BEGIN RECORDS TO PROCESS
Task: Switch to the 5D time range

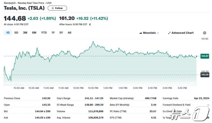Action: tap(16, 33)
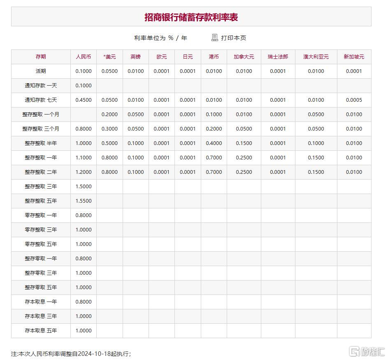The height and width of the screenshot is (360, 388).
Task: Select the 存本取息 三年 row label
Action: pos(41,316)
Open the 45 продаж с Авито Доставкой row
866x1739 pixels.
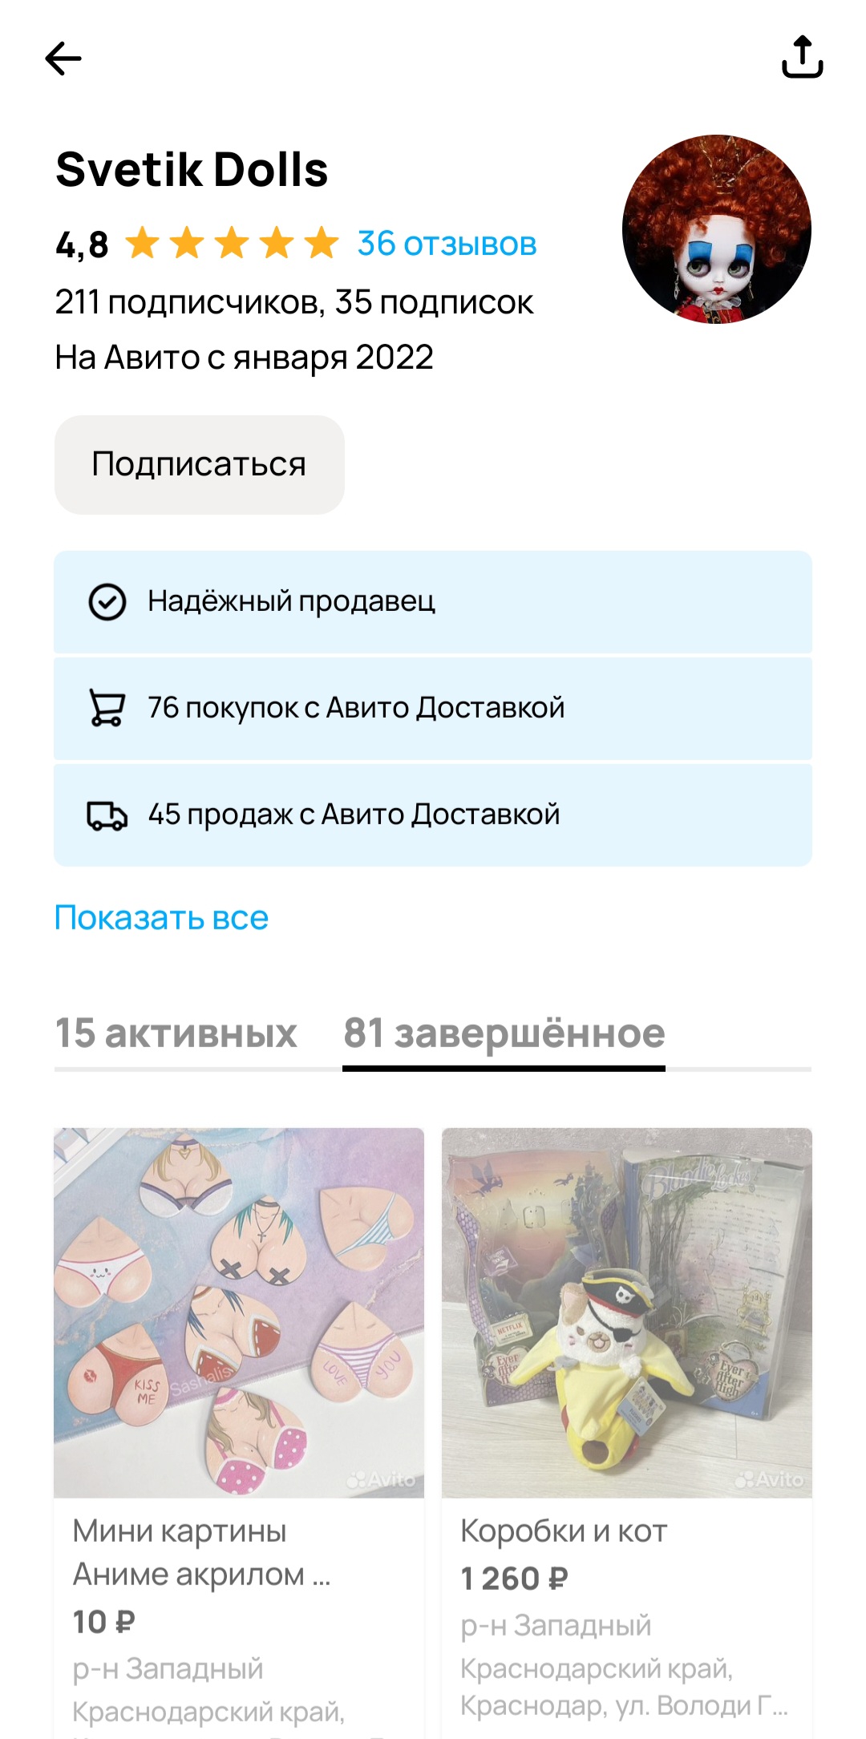(x=433, y=815)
END RECORDS TO PROCESS
### TASK TO COMPLETE
Everything in the data above gets copied exactly. Only the pictures are skipped.

### EXERCISE SOLUTION
Task: Switch to the 5D time range

Action: tap(16, 33)
The height and width of the screenshot is (360, 388).
Task: Select the 存本取息 三年 row label
Action: pos(41,316)
Open the 45 продаж с Авито Доставкой row
866x1739 pixels.
(x=433, y=815)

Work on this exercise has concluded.